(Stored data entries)
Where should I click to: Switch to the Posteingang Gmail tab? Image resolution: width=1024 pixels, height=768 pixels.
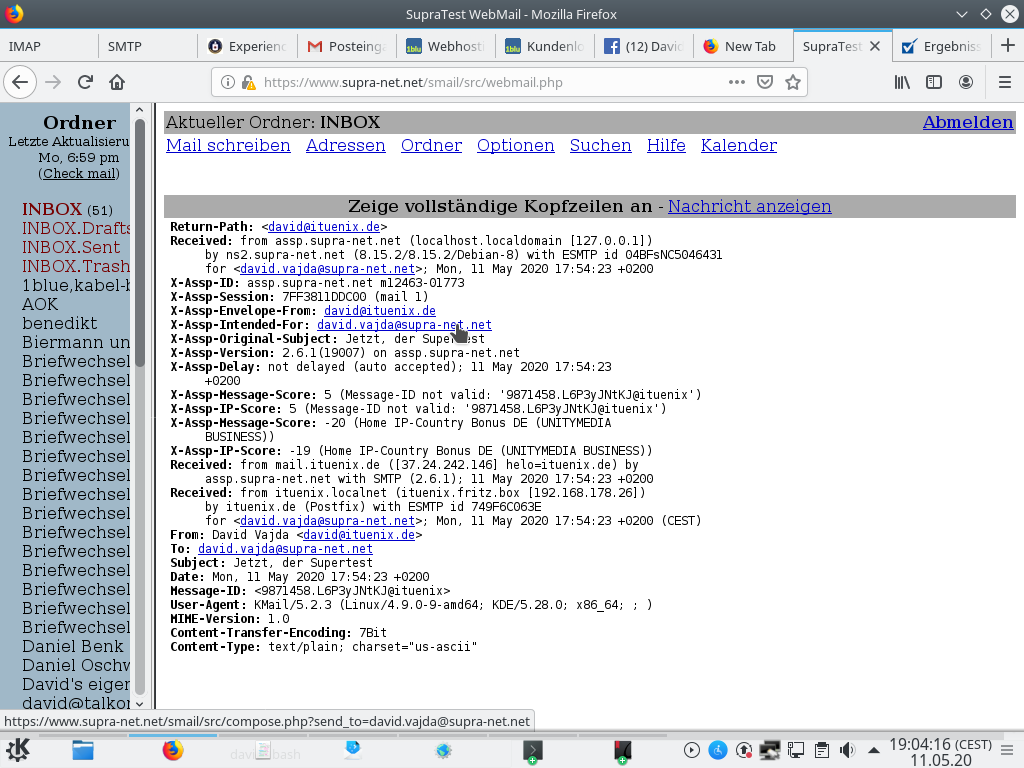[347, 46]
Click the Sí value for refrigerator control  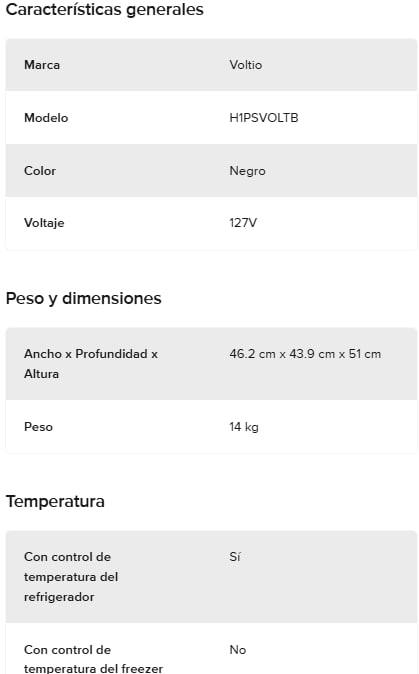point(235,557)
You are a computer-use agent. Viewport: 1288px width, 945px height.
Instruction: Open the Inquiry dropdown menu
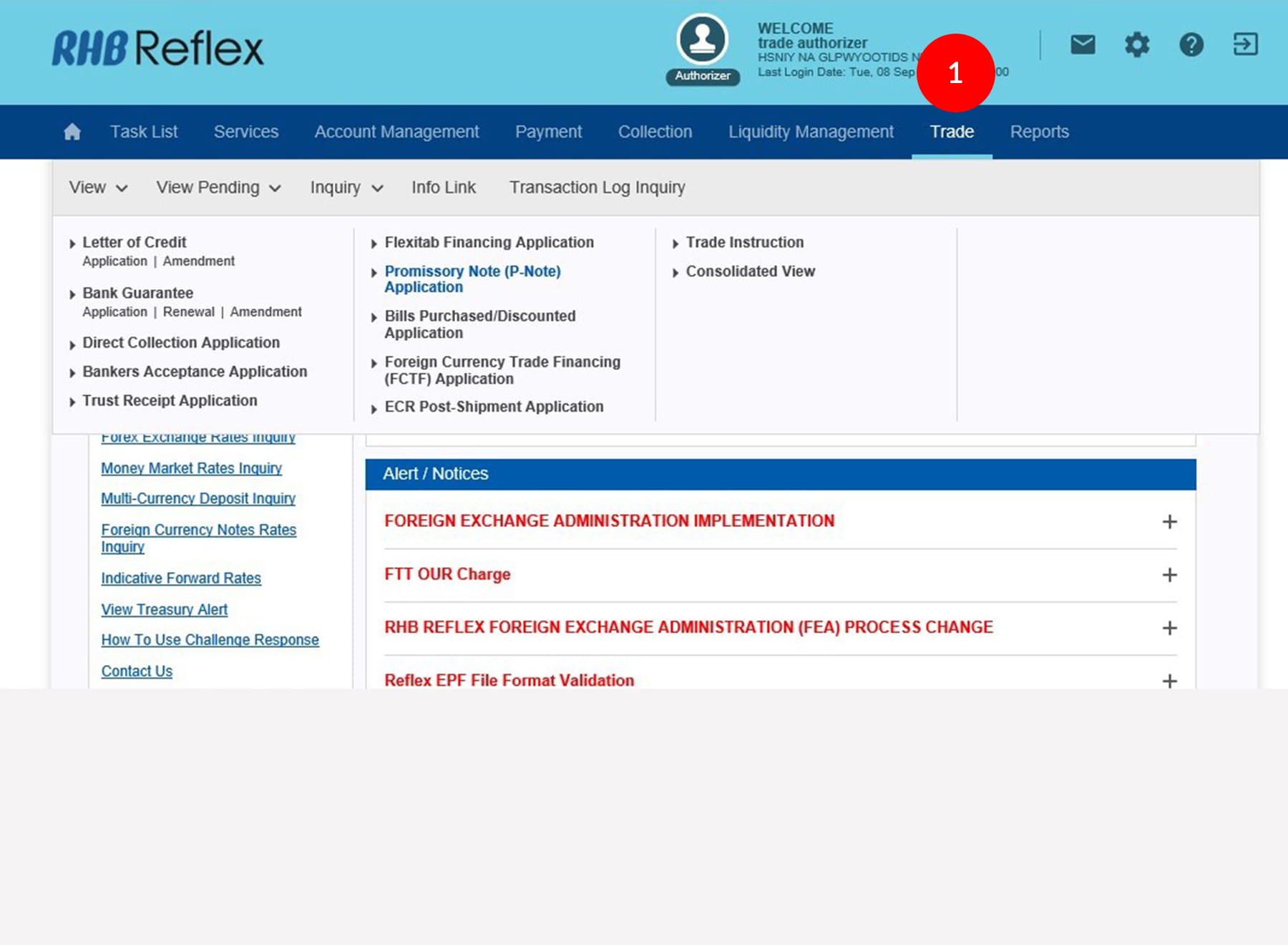[346, 188]
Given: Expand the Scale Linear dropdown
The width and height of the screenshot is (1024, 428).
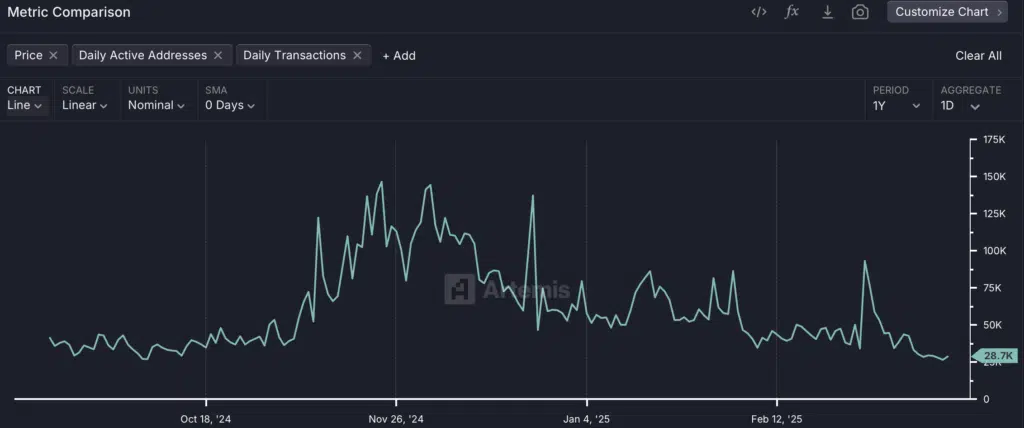Looking at the screenshot, I should coord(84,105).
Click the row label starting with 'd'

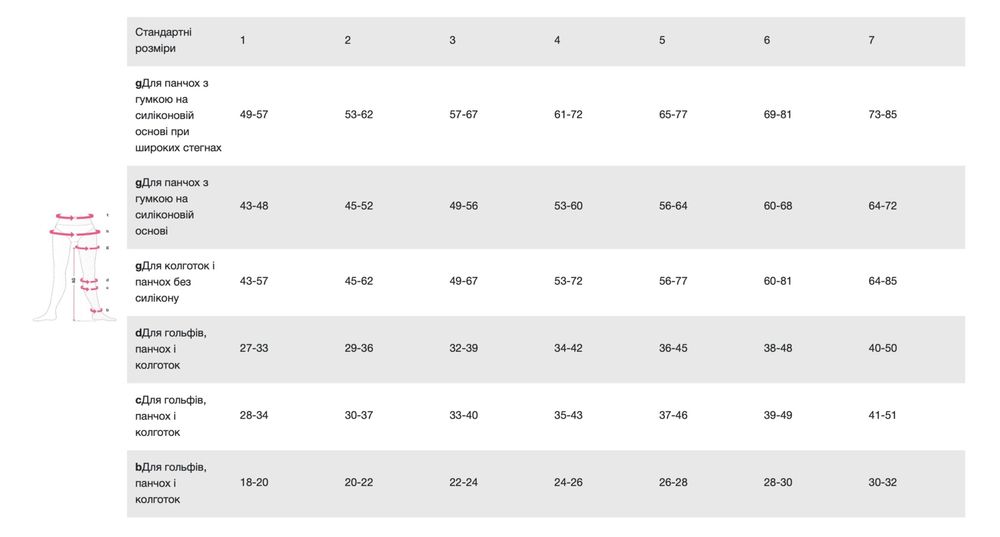(171, 349)
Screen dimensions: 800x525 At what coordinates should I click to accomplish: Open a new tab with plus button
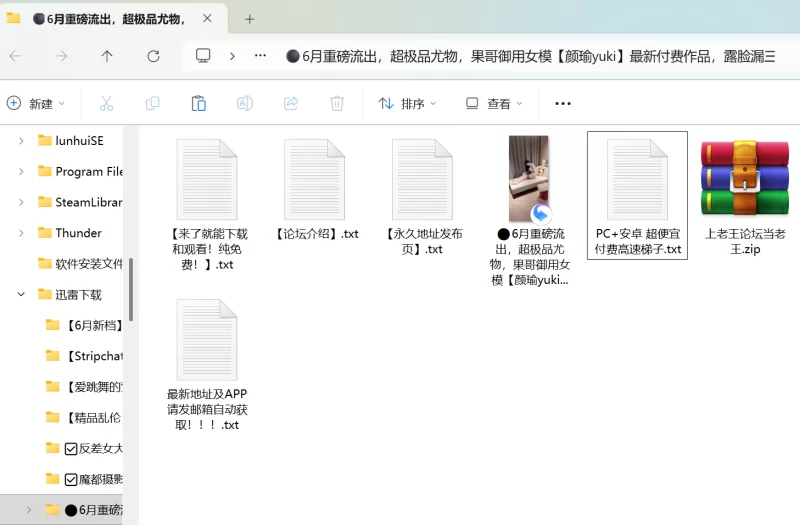click(249, 18)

* Exercise details: Return verbatim every line from the line containing "You are a computer-use" to the last line of the entries above, inclusive, and leave out the pictures.

* Answer area:
You are a computer-use agent. Viewport: 1288px width, 945px height.
Instruction: Open the Inquiry dropdown menu
[346, 188]
Given: Expand the Scale Linear dropdown
The width and height of the screenshot is (1024, 428).
Looking at the screenshot, I should coord(84,105).
Click the row label starting with 'd'

(171, 349)
Screen dimensions: 800x525 At what coordinates should I click to accomplish: Open a new tab with plus button
click(249, 18)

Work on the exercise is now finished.